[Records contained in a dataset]
§ §
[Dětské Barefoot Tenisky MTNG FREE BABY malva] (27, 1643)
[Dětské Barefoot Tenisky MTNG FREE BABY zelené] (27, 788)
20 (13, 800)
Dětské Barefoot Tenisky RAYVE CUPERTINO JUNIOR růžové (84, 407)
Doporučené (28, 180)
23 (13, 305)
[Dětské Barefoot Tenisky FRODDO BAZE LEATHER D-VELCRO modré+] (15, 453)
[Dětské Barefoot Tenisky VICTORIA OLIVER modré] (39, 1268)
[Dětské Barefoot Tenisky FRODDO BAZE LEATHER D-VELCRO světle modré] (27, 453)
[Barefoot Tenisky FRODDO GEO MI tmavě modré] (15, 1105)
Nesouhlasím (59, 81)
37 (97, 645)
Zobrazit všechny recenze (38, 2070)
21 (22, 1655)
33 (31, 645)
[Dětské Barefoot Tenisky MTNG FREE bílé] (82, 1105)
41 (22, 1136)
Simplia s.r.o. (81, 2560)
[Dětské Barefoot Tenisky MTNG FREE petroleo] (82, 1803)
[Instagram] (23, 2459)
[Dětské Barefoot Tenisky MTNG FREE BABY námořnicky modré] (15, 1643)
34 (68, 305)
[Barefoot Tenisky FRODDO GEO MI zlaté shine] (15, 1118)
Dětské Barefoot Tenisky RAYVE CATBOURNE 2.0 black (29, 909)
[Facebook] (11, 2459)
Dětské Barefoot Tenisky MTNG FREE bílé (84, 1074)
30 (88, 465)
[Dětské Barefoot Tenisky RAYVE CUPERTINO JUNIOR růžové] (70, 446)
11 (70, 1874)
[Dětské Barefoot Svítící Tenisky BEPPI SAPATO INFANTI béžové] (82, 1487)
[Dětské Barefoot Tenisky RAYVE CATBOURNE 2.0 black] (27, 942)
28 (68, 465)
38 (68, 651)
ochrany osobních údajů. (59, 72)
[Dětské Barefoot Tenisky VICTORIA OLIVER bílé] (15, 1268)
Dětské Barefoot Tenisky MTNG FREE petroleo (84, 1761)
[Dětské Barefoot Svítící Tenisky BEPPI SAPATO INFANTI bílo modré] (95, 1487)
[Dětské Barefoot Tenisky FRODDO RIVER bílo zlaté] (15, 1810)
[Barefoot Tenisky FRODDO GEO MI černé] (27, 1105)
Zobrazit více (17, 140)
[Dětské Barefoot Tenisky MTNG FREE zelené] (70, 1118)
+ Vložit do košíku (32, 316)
§ §
TASK DIRECTIONS:
Would you repeat all of the data above, word for word?

RESPONSE TO THE EXERCISE:
[Dětské Barefoot Tenisky MTNG FREE BABY malva] (27, 1643)
[Dětské Barefoot Tenisky MTNG FREE BABY zelené] (27, 788)
20 (13, 800)
Dětské Barefoot Tenisky RAYVE CUPERTINO JUNIOR růžové (84, 407)
Doporučené (28, 180)
23 (13, 305)
[Dětské Barefoot Tenisky FRODDO BAZE LEATHER D-VELCRO modré+] (15, 453)
[Dětské Barefoot Tenisky VICTORIA OLIVER modré] (39, 1268)
[Dětské Barefoot Tenisky FRODDO BAZE LEATHER D-VELCRO světle modré] (27, 453)
[Barefoot Tenisky FRODDO GEO MI tmavě modré] (15, 1105)
Nesouhlasím (59, 81)
37 (97, 645)
Zobrazit všechny recenze (38, 2070)
21 (22, 1655)
33 (31, 645)
[Dětské Barefoot Tenisky MTNG FREE bílé] (82, 1105)
41 (22, 1136)
Simplia s.r.o. (81, 2560)
[Dětské Barefoot Tenisky MTNG FREE petroleo] (82, 1803)
[Instagram] (23, 2459)
[Dětské Barefoot Tenisky MTNG FREE BABY námořnicky modré] (15, 1643)
34 (68, 305)
[Barefoot Tenisky FRODDO GEO MI zlaté shine] (15, 1118)
Dětské Barefoot Tenisky RAYVE CATBOURNE 2.0 black (29, 909)
[Facebook] (11, 2459)
Dětské Barefoot Tenisky MTNG FREE bílé (84, 1074)
30 (88, 465)
[Dětské Barefoot Tenisky RAYVE CUPERTINO JUNIOR růžové] (70, 446)
11 (70, 1874)
[Dětské Barefoot Svítící Tenisky BEPPI SAPATO INFANTI béžové] (82, 1487)
[Dětské Barefoot Tenisky RAYVE CATBOURNE 2.0 black] (27, 942)
28 (68, 465)
38 (68, 651)
ochrany osobních údajů. (59, 72)
[Dětské Barefoot Tenisky VICTORIA OLIVER bílé] (15, 1268)
Dětské Barefoot Tenisky MTNG FREE petroleo (84, 1761)
[Dětské Barefoot Svítící Tenisky BEPPI SAPATO INFANTI bílo modré] (95, 1487)
[Dětské Barefoot Tenisky FRODDO RIVER bílo zlaté] (15, 1810)
[Barefoot Tenisky FRODDO GEO MI černé] (27, 1105)
Zobrazit více (17, 140)
[Dětské Barefoot Tenisky MTNG FREE zelené] (70, 1118)
+ Vložit do košíku (32, 316)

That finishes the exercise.